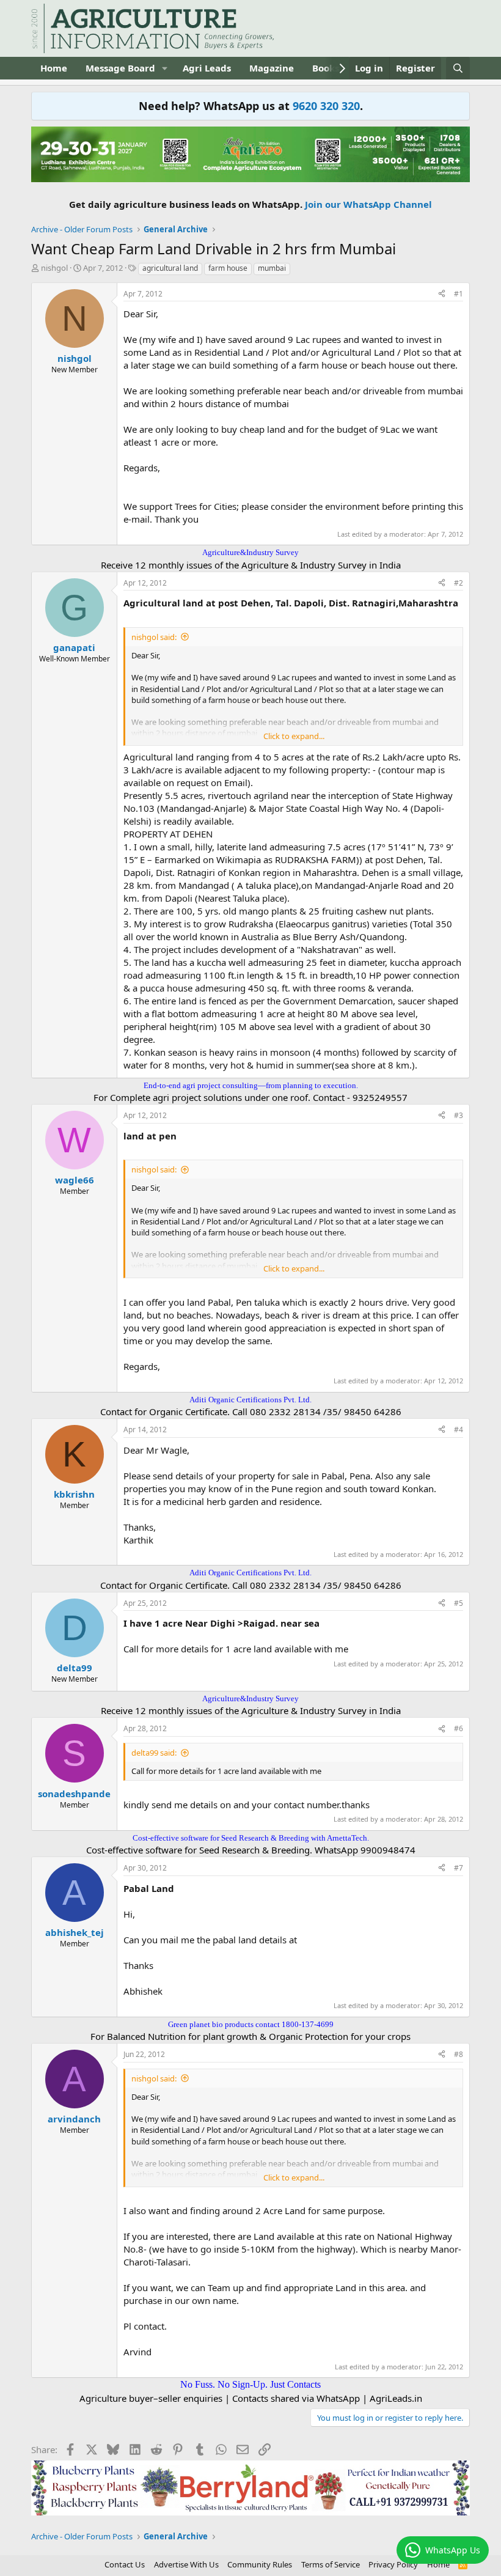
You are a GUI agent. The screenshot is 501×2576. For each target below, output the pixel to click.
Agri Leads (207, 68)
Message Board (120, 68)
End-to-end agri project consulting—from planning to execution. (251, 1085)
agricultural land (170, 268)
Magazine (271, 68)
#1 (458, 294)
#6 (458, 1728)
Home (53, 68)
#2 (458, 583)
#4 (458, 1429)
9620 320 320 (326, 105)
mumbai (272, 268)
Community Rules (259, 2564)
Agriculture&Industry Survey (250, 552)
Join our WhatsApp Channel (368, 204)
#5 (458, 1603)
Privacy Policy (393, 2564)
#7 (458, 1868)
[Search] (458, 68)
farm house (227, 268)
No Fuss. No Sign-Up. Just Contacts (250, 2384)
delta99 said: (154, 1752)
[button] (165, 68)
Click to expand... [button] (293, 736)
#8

□ □ □ □ □ □ □

- [WHAT TO DO] The lines from the one containing "Join our WhatsApp Channel (368, 204)" through the final line of the entries above are to be printed exactly, with nothing added.

- [RESULT FOR THIS EXERCISE]
Join our WhatsApp Channel (368, 204)
#5 (458, 1603)
Privacy Policy (393, 2564)
#7 (458, 1868)
[Search] (458, 68)
farm house (227, 268)
No Fuss. No Sign-Up. Just Contacts (250, 2384)
delta99 said: (154, 1752)
[button] (165, 68)
Click to expand... [button] (293, 736)
#8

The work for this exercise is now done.